Exercise: Your reply should be made up of every line in the records below that holds the string "list".

Data excerpts
##############################

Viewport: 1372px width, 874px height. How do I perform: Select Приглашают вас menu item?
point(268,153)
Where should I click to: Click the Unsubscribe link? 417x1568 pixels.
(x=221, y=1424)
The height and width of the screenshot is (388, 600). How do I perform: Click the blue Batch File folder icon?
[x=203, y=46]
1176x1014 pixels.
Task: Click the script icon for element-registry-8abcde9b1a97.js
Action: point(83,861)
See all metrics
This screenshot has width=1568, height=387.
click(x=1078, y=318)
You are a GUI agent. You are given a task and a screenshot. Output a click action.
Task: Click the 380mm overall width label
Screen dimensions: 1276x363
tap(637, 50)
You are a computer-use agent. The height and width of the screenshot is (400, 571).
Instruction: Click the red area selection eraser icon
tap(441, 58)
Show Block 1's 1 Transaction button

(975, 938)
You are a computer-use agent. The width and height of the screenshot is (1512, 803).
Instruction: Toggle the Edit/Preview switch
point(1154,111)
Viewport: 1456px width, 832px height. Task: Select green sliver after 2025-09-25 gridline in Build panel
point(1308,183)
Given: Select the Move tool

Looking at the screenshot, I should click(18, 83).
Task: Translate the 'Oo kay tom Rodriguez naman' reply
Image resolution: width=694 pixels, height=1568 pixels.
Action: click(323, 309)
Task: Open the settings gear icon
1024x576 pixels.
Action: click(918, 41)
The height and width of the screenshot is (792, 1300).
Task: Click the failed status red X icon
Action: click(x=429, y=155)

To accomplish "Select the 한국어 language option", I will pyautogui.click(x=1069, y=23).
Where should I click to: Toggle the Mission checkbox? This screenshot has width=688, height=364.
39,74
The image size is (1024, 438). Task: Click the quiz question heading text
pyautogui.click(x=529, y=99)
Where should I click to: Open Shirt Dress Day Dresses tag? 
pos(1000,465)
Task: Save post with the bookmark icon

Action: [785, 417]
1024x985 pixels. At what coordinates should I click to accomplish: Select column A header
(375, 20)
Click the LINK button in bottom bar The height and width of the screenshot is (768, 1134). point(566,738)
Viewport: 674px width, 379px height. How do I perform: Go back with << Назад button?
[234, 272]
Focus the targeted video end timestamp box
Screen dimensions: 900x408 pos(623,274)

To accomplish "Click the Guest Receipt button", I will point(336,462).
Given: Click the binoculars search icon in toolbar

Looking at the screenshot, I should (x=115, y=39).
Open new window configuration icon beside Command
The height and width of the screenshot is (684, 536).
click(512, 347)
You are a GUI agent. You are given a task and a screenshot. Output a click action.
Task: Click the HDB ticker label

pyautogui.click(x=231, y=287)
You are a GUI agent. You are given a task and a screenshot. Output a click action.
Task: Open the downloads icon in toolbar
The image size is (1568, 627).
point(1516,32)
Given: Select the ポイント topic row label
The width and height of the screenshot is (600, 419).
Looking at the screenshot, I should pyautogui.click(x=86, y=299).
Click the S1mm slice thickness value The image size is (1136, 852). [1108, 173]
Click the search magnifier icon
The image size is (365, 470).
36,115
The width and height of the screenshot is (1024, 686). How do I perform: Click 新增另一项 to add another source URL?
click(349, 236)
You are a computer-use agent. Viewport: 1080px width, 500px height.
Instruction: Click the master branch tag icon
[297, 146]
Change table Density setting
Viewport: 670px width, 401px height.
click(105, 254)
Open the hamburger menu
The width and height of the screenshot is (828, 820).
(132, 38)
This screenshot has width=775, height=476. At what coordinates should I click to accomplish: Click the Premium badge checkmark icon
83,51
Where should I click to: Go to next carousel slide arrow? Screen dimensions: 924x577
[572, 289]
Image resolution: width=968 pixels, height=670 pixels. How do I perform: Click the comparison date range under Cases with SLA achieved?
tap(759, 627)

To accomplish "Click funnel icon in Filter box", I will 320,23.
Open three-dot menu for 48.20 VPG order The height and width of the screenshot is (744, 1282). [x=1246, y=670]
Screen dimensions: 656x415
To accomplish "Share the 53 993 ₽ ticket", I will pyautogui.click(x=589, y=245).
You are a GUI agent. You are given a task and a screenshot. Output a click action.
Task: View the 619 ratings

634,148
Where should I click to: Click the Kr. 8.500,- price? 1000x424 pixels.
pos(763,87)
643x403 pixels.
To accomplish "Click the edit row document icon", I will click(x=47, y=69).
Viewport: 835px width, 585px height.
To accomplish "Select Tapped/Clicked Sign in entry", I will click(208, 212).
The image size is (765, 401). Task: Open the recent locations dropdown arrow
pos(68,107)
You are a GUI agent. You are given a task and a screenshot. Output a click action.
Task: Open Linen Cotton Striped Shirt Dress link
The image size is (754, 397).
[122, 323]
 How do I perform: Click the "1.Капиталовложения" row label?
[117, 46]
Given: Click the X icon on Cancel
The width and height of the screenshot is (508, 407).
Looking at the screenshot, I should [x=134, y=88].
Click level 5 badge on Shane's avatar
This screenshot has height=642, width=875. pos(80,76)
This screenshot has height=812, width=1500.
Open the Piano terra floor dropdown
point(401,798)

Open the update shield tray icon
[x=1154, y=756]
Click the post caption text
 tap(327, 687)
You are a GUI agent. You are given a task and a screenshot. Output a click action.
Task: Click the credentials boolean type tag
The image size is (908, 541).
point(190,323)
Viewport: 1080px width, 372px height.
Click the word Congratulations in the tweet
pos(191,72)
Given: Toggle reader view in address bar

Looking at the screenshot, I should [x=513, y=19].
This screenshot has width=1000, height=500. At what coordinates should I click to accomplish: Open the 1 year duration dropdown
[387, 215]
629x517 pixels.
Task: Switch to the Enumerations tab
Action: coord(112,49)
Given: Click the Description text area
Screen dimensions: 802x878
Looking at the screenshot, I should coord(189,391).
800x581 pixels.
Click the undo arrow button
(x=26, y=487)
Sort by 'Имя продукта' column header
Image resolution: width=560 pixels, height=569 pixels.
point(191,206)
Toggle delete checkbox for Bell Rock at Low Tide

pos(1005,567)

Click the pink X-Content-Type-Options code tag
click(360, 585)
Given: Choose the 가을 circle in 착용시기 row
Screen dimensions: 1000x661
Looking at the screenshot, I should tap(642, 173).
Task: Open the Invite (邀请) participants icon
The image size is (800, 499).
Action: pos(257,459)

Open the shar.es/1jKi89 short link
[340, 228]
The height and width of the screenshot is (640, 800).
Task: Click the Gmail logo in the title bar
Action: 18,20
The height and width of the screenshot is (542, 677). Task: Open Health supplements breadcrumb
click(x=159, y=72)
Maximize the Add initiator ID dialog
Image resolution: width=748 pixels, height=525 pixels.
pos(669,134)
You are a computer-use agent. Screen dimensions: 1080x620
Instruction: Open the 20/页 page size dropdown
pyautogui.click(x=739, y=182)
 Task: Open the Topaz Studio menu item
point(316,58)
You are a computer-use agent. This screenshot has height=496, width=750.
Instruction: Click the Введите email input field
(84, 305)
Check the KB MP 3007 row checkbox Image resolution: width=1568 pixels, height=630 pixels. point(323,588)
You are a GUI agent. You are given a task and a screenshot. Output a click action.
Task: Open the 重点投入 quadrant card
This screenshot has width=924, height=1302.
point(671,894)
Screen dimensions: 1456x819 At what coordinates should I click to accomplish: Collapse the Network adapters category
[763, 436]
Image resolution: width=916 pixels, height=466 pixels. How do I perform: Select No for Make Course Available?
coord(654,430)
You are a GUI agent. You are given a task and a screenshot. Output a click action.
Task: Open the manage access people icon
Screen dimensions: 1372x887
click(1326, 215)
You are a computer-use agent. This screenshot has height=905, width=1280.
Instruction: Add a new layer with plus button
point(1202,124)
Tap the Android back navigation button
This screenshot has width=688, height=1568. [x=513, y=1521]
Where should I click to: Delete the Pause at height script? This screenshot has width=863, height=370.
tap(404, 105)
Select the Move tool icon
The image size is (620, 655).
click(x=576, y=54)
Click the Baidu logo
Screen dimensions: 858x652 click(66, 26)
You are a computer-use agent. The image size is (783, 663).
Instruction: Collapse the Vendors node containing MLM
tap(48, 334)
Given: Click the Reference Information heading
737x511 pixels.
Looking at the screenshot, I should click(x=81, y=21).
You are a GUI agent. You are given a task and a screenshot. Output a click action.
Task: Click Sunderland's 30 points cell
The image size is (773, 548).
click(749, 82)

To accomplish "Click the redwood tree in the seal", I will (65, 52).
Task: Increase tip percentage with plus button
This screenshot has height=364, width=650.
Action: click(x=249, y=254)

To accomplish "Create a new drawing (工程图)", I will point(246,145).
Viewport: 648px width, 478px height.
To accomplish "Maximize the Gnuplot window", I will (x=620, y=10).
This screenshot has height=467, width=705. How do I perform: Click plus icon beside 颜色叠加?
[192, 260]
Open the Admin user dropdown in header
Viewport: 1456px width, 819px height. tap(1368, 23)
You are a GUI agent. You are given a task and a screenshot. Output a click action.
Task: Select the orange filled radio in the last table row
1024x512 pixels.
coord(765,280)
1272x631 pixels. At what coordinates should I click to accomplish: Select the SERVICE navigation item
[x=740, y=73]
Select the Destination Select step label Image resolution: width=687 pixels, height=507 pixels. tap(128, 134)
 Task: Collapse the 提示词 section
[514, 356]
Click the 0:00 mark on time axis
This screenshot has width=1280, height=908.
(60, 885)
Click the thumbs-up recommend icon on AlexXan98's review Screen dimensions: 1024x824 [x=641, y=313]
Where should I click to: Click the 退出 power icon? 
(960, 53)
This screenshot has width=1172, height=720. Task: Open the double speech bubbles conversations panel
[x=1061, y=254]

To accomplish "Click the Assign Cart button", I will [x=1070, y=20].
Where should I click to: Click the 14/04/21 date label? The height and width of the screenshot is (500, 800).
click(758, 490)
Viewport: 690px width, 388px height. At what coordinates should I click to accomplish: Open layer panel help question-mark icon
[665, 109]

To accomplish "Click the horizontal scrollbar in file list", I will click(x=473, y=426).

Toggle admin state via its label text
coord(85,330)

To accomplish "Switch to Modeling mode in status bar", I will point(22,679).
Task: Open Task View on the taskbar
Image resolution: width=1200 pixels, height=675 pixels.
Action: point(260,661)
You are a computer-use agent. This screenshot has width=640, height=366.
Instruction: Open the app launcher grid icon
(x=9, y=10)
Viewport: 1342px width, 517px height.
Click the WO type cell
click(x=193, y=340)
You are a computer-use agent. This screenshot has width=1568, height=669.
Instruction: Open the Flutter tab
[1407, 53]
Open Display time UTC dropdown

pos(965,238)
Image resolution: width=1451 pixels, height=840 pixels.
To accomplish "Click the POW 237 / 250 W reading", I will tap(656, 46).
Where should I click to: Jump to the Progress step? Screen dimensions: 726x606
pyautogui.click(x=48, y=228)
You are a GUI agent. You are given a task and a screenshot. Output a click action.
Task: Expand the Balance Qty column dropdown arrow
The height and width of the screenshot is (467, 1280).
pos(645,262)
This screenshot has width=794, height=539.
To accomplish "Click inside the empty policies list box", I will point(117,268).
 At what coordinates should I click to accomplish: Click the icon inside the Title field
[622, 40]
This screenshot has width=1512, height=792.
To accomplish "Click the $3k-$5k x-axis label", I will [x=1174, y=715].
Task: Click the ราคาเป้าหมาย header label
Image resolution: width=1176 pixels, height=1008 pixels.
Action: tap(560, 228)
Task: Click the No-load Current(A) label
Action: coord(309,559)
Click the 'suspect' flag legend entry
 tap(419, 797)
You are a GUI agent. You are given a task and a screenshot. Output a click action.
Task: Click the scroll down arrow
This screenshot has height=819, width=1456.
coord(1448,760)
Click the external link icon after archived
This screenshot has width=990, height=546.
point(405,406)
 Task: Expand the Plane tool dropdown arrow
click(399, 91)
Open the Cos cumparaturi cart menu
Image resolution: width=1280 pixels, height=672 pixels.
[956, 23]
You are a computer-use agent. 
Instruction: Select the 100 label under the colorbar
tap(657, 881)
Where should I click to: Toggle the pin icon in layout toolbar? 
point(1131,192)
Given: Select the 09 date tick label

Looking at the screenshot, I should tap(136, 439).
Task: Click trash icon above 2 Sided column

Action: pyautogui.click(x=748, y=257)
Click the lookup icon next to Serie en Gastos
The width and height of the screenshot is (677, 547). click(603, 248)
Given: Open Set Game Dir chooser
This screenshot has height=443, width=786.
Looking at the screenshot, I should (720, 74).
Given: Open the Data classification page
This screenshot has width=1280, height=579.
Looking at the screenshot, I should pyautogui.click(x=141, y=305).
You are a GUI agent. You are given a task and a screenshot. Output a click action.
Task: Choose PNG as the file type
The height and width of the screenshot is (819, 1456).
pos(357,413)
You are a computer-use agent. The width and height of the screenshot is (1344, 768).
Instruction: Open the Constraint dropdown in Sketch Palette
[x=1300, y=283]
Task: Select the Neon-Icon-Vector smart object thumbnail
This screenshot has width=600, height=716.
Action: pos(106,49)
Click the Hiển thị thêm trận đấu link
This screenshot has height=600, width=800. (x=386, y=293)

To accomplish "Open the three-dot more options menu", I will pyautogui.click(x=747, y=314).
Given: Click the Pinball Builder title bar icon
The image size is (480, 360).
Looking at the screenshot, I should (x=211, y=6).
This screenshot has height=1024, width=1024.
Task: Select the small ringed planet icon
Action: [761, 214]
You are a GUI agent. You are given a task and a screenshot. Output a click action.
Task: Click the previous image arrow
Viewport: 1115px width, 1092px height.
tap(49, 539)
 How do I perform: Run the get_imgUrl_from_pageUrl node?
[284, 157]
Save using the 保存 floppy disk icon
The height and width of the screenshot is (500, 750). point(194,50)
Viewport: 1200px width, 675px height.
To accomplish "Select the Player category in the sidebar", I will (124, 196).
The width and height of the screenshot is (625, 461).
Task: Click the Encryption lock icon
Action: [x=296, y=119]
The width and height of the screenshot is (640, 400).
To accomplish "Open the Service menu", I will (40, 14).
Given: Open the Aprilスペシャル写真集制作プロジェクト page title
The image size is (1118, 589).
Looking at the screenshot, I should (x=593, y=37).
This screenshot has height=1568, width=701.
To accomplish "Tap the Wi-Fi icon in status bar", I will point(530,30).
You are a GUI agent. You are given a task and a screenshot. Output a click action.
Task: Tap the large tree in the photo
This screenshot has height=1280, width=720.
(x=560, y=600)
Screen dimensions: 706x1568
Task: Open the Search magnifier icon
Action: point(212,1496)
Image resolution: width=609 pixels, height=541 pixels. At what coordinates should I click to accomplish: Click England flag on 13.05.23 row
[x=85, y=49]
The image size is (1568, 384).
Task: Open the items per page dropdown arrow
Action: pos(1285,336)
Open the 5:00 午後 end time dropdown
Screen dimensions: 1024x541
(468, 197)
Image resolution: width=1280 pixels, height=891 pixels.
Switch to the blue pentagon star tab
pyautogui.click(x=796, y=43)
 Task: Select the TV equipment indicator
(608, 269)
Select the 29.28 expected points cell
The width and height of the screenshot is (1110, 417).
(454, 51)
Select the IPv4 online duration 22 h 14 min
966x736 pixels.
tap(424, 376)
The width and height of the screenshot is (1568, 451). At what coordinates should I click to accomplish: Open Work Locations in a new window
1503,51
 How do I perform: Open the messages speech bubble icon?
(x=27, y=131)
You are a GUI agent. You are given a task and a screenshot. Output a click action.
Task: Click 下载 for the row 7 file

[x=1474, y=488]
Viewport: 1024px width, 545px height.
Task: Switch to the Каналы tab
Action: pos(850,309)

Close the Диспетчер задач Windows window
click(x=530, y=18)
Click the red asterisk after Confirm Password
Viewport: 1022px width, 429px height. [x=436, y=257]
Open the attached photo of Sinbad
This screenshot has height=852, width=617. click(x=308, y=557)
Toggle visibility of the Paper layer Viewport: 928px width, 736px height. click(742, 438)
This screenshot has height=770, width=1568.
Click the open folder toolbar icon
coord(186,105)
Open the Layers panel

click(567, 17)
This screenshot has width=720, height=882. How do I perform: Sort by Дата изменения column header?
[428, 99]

##############################

Finished task:
To accomplish "Click the horizontal scrollbar in file list", I will click(x=473, y=426).
To accomplish "Click inside the empty policies list box", I will point(117,268).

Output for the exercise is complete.